S = (R - T)/Sigma (My editor does not have the correct symbol for Sigma.)
Developed by Stanford Professor, William F. Sharpe, the return of the portfolio or investment is represented by R. T is a T-bill (90-Day for example) or risk-free cash investment and Sigma is the uncertainty or volatility of the investment.
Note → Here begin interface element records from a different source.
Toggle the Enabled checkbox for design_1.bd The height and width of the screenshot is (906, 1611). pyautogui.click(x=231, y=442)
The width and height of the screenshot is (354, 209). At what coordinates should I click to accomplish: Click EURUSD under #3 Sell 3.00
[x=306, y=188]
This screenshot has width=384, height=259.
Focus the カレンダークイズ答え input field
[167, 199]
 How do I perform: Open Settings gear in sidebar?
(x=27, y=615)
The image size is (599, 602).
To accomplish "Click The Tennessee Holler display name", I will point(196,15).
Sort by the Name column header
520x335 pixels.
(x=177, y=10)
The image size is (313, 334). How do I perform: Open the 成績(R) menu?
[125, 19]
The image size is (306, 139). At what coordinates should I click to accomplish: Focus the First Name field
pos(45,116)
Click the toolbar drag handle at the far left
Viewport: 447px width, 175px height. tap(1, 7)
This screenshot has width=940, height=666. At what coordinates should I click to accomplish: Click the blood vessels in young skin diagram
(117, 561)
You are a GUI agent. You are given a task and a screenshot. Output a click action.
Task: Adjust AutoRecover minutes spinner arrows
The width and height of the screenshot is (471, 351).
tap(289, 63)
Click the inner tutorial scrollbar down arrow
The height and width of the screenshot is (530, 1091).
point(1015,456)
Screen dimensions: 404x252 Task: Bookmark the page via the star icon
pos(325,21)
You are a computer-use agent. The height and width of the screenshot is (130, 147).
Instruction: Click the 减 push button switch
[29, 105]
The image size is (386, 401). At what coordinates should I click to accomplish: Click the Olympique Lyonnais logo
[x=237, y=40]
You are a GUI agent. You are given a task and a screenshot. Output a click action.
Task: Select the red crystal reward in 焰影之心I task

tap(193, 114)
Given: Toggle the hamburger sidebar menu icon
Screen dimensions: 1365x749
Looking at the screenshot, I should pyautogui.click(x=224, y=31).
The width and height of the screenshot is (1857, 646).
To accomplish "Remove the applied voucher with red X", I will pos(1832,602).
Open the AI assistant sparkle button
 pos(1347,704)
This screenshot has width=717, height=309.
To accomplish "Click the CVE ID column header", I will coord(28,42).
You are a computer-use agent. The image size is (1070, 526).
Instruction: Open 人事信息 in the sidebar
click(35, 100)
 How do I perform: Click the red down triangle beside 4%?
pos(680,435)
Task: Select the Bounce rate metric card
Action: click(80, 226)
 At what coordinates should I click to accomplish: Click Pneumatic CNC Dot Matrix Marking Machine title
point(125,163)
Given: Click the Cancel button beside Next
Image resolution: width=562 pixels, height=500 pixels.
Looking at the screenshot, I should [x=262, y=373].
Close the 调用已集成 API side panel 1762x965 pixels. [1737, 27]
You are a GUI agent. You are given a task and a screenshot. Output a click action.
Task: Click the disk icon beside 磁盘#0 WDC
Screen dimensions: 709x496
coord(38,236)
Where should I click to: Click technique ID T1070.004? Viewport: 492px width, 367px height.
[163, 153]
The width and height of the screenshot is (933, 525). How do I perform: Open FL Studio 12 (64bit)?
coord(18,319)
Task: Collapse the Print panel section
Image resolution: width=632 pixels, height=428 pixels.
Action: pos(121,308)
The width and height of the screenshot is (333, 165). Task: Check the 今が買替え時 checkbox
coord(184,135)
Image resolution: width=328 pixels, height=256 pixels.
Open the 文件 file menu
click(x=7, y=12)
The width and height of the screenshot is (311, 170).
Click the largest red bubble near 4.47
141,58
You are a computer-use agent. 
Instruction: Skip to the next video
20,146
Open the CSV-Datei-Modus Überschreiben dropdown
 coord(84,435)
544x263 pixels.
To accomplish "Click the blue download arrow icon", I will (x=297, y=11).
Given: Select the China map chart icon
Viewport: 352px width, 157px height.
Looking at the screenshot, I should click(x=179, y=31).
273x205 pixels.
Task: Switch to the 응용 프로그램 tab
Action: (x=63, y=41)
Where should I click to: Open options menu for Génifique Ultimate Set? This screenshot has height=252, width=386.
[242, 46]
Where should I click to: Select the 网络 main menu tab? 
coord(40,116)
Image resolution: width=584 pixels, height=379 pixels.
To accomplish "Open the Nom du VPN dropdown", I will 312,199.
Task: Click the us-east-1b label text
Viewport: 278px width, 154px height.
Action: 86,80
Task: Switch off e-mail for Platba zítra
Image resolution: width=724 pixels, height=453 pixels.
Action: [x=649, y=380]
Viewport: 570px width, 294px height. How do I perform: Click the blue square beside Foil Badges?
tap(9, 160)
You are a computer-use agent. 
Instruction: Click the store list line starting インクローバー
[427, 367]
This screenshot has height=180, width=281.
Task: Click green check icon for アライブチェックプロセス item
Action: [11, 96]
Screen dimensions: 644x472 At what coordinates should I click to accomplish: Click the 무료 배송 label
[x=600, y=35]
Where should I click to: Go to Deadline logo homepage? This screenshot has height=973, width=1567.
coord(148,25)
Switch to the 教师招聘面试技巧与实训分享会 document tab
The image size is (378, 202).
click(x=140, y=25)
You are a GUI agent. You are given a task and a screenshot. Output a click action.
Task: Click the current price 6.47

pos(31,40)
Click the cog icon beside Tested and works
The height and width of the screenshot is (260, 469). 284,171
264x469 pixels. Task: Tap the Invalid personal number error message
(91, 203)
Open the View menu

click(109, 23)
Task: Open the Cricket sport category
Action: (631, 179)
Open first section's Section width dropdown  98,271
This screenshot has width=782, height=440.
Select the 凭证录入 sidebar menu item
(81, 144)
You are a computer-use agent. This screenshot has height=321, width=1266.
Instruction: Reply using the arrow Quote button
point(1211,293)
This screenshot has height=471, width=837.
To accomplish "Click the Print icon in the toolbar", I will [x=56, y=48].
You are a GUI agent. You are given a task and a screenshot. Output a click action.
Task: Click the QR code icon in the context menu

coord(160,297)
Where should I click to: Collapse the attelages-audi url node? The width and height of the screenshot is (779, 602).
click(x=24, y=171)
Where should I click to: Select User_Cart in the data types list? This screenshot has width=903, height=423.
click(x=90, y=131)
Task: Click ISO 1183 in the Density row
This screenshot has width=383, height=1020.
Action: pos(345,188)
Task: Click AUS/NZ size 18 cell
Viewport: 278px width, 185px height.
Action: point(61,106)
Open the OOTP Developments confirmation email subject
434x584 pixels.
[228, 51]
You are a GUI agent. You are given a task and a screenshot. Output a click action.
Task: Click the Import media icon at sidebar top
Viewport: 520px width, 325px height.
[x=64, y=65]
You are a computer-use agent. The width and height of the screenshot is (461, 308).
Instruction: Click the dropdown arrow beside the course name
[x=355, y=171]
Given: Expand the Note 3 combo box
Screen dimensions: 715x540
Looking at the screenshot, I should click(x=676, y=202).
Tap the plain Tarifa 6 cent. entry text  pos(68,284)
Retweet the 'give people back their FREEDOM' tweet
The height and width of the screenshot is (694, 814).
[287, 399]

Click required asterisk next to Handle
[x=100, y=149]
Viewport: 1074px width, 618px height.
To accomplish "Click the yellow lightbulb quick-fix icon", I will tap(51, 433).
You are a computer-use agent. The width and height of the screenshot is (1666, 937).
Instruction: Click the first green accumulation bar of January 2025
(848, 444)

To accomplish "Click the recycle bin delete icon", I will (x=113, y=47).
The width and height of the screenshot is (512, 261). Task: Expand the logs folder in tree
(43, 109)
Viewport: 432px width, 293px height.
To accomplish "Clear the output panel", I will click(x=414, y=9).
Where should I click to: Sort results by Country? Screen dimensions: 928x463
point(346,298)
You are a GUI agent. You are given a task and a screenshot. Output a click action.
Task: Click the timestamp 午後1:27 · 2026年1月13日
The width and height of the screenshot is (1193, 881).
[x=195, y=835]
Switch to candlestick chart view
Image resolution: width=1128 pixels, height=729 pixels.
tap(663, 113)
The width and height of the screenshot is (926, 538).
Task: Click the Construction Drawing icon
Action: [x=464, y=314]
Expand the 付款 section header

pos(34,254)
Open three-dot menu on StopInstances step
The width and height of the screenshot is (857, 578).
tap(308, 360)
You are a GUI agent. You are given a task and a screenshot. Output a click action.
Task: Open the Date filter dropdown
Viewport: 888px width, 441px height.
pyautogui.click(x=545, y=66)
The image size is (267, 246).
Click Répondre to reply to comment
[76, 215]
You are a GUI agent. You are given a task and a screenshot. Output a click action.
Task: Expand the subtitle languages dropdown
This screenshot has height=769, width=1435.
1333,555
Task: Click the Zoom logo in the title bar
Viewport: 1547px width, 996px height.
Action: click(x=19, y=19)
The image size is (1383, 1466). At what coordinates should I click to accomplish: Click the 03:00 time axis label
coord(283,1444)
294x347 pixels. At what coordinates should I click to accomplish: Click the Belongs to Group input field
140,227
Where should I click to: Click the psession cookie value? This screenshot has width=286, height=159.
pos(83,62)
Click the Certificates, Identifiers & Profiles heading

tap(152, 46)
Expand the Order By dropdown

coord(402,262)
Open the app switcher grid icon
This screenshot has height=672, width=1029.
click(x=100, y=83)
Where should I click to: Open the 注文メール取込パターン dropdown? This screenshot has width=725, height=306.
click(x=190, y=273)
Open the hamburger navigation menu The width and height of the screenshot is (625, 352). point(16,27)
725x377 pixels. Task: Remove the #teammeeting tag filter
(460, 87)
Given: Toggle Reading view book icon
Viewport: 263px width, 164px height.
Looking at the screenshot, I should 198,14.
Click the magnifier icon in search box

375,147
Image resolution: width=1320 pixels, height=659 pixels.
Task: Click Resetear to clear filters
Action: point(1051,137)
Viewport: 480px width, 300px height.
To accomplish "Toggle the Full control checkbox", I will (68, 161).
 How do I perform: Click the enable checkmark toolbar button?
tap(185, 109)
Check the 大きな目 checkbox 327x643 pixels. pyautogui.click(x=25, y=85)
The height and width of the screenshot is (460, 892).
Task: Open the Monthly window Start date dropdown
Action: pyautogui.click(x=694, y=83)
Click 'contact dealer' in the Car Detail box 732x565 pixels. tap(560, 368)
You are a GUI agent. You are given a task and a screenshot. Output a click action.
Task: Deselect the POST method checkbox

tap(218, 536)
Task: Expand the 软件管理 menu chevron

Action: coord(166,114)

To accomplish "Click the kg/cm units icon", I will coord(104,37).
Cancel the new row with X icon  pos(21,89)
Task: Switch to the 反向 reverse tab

To help understand the Sharpe Ratio, Faber and Richardson, in their The Ivy Portfolio book write,
"A good rule of thumb for Sharpe Ratios is that asset classes, over the long term, have Sharpes around 0.2 to 0.3. A "dummy" 60/40 allocation of stocks/bonds is around 0.4. The Ivy Portfolio allocation is around 0.6. However, over shorter periods, the numbers can bounce all over the place. From 1900-2008, the S&P 500 has had Sharpe Ratios per decade ranging from negative 0.8 (-0.8) (the 1970s) to 1.4 (the 1950s)." Keep in mind the current construction of the S&P 500 began around 1957.
The reason for not using the Sharpe Ratio is that it penalizes the money manager for upside volatility. That is the nature of the Sigma calculation. Both the Sortino and Retirement Ratios circumvent this problem as both employ a semi-variance calculation in the denominator. This calculation omits upside volatility.
The reason for using a "downside risk" calculation in the denominator is that the purpose of investing is to make money and this requires volatility to the upside. It makes no sense to downgrade the money manager for gaining an upside advantage.
Both the Sortino and Retirement Ratios are slight modifications of the Sharpe Ratio, and for this reason we need to give Dr. Sharpe credit for his outstanding research.